━━ Information provided

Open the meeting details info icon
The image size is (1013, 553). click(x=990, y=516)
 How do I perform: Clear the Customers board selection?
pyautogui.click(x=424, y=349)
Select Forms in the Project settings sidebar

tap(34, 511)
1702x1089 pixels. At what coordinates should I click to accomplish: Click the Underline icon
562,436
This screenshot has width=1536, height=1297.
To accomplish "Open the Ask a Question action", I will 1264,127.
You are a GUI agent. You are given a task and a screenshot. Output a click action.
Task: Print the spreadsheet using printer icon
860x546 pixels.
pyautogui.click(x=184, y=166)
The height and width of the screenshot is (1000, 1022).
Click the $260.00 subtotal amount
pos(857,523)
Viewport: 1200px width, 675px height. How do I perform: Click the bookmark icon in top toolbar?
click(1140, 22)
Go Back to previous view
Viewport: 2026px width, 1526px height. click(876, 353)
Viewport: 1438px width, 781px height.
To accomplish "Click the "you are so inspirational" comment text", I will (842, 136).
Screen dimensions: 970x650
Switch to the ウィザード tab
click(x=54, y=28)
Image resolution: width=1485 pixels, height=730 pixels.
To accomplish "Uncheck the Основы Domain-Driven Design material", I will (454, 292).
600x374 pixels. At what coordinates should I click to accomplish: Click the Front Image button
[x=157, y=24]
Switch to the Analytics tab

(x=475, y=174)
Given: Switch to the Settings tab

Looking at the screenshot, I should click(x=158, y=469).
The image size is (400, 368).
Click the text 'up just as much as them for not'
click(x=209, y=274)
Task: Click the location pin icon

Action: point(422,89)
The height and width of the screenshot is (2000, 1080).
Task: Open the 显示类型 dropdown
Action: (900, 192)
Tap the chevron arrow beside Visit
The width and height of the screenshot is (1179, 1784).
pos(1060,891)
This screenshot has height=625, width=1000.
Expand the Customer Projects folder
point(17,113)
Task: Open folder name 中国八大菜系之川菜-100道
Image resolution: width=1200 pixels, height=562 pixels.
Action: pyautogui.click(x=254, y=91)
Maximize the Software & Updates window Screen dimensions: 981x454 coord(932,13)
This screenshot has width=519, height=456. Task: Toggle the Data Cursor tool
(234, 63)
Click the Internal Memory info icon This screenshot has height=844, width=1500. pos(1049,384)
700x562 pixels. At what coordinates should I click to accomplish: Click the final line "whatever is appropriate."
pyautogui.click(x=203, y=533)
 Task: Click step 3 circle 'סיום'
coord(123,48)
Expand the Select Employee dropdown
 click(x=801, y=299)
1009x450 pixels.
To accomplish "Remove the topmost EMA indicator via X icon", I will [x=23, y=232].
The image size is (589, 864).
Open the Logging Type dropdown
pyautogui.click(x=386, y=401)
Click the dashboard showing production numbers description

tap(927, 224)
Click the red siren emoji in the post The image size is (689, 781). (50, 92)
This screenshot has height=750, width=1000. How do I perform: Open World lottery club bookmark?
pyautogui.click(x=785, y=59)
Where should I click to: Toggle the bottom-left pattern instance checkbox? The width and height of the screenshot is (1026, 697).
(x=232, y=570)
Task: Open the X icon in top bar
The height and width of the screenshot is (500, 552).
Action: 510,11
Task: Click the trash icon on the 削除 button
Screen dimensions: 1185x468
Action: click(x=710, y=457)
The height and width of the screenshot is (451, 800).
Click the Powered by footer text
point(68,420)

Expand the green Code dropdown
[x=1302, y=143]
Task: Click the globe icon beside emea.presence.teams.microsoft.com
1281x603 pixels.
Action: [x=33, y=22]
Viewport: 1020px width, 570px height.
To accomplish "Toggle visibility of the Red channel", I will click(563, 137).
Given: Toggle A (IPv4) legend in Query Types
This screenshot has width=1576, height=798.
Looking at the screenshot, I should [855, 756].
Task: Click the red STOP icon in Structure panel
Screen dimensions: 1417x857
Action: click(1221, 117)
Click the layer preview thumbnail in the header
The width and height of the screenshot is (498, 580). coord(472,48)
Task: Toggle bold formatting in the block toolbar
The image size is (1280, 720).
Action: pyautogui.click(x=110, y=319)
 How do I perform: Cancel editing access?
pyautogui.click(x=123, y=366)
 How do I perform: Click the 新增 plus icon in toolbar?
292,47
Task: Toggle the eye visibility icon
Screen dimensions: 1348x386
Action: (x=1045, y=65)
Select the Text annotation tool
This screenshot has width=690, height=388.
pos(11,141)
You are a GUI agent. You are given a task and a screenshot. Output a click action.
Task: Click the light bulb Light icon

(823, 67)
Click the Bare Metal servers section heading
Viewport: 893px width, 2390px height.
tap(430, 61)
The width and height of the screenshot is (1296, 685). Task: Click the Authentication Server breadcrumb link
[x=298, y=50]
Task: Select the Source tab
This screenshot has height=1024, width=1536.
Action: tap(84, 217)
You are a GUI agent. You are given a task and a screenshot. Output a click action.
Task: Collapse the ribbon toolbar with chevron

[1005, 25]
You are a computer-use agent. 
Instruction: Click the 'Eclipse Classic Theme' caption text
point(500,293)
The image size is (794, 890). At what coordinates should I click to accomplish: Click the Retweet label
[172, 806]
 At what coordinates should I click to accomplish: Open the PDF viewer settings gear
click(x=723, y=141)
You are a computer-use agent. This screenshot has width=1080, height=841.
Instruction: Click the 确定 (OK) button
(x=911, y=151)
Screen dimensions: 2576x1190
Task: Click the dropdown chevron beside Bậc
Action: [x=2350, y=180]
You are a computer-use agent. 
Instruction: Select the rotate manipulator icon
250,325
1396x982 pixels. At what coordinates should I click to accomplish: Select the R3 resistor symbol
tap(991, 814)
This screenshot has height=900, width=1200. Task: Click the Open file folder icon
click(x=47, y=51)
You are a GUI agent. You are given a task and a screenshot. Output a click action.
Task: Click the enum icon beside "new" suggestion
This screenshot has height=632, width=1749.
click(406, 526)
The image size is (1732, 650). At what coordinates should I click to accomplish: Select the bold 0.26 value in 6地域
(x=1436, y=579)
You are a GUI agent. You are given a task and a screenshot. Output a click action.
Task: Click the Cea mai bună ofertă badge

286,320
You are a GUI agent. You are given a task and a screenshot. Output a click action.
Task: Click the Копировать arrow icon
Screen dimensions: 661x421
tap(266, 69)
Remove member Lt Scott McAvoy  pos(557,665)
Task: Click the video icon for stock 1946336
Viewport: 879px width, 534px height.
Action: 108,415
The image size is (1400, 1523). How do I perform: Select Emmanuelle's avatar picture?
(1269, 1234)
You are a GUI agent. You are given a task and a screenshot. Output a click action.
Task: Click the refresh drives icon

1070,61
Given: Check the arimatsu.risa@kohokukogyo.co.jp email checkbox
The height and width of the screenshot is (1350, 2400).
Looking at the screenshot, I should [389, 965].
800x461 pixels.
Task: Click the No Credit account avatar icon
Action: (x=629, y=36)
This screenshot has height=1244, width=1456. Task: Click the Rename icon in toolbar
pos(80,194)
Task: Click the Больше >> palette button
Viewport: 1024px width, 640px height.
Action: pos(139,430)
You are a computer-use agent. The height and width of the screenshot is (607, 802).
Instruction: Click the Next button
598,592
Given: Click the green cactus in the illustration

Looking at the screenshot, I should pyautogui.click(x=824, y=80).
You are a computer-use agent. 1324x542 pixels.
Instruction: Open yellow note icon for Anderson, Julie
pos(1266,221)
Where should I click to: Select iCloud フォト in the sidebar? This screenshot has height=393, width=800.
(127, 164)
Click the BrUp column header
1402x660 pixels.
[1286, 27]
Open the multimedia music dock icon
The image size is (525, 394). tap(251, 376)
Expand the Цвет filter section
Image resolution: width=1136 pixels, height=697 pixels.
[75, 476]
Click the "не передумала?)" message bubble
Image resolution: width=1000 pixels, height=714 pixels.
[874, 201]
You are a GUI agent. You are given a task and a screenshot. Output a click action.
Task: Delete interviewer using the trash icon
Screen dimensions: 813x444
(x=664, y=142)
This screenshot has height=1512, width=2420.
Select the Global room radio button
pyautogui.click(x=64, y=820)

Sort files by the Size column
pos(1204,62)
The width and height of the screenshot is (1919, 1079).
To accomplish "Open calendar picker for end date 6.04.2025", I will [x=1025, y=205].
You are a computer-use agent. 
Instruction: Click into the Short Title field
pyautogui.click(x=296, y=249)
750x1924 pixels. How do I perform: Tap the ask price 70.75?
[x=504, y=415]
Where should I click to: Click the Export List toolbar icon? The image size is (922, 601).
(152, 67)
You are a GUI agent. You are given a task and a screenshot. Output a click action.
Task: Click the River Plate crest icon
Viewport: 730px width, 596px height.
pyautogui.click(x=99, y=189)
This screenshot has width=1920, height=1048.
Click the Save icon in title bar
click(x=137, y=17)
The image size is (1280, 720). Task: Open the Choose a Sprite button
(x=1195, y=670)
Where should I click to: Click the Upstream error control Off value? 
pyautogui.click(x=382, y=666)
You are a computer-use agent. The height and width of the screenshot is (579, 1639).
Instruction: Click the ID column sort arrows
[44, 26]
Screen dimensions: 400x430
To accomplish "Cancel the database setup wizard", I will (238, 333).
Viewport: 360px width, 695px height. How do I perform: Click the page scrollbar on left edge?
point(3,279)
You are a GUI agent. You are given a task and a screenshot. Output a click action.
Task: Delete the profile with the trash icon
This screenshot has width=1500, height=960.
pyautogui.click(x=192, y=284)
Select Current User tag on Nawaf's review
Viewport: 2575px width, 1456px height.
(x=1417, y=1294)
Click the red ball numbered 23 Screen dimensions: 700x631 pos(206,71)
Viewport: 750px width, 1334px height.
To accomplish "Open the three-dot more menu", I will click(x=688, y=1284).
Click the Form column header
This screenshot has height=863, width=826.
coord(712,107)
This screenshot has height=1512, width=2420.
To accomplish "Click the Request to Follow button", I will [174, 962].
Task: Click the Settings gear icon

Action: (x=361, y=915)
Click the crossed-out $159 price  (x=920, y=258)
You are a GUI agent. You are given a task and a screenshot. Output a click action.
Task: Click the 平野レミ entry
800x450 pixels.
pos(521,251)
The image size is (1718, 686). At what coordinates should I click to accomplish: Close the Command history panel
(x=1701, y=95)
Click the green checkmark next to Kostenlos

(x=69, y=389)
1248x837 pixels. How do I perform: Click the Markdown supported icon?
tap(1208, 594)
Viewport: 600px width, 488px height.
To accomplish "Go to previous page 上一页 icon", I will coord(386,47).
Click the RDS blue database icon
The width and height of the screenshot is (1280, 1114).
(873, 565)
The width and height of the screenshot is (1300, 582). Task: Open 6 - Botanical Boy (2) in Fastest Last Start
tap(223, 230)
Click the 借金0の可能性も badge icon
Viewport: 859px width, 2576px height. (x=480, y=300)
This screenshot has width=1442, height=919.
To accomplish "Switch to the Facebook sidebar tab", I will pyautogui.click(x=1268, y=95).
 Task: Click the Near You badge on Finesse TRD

━━━━

= What the task requires =
Given the records above, reproduce precisely and only the lines between the line holding "860x546 pixels." and the line holding "Viewport: 1438px width, 781px height.", inclusive.

= Output =
860x546 pixels.
pyautogui.click(x=184, y=166)
The height and width of the screenshot is (1000, 1022).
Click the $260.00 subtotal amount
pos(857,523)
Viewport: 1200px width, 675px height. How do I perform: Click the bookmark icon in top toolbar?
click(1140, 22)
Go Back to previous view
Viewport: 2026px width, 1526px height. click(876, 353)
Viewport: 1438px width, 781px height.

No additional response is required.